• _What you should do_
Go to the line below containing "Image resolution: width=375" and print exactly from there through the line containing "Click the $85.00", both included. Print nothing else.

• _Data to examine_

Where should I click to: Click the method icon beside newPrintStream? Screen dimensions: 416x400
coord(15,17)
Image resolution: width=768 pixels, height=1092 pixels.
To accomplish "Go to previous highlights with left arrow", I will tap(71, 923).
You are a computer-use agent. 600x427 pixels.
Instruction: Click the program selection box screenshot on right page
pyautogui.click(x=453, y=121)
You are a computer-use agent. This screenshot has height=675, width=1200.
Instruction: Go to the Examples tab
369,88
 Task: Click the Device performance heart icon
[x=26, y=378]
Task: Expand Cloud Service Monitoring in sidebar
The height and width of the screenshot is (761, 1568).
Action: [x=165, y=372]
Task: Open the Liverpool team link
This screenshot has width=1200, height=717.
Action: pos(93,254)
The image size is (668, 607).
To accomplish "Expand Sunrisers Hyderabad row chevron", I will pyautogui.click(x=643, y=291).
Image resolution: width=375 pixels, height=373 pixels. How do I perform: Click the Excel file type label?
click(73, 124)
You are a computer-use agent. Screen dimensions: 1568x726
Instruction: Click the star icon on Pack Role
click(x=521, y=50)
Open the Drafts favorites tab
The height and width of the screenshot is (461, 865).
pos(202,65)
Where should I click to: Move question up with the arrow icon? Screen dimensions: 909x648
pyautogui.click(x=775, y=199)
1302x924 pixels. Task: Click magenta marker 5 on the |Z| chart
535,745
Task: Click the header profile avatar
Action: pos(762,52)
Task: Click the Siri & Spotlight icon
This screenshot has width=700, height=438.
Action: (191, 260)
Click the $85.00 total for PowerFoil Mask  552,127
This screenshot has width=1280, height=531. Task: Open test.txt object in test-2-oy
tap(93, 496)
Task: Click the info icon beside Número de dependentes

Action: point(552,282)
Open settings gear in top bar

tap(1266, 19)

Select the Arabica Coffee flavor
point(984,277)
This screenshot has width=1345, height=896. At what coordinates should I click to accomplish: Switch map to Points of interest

• _Answer_
Image resolution: width=375 pixels, height=373 pixels. How do I perform: Click the Excel file type label?
click(73, 124)
You are a computer-use agent. Screen dimensions: 1568x726
Instruction: Click the star icon on Pack Role
click(x=521, y=50)
Open the Drafts favorites tab
The height and width of the screenshot is (461, 865).
pos(202,65)
Where should I click to: Move question up with the arrow icon? Screen dimensions: 909x648
pyautogui.click(x=775, y=199)
1302x924 pixels. Task: Click magenta marker 5 on the |Z| chart
535,745
Task: Click the header profile avatar
Action: pos(762,52)
Task: Click the Siri & Spotlight icon
This screenshot has width=700, height=438.
Action: (191, 260)
Click the $85.00 total for PowerFoil Mask  552,127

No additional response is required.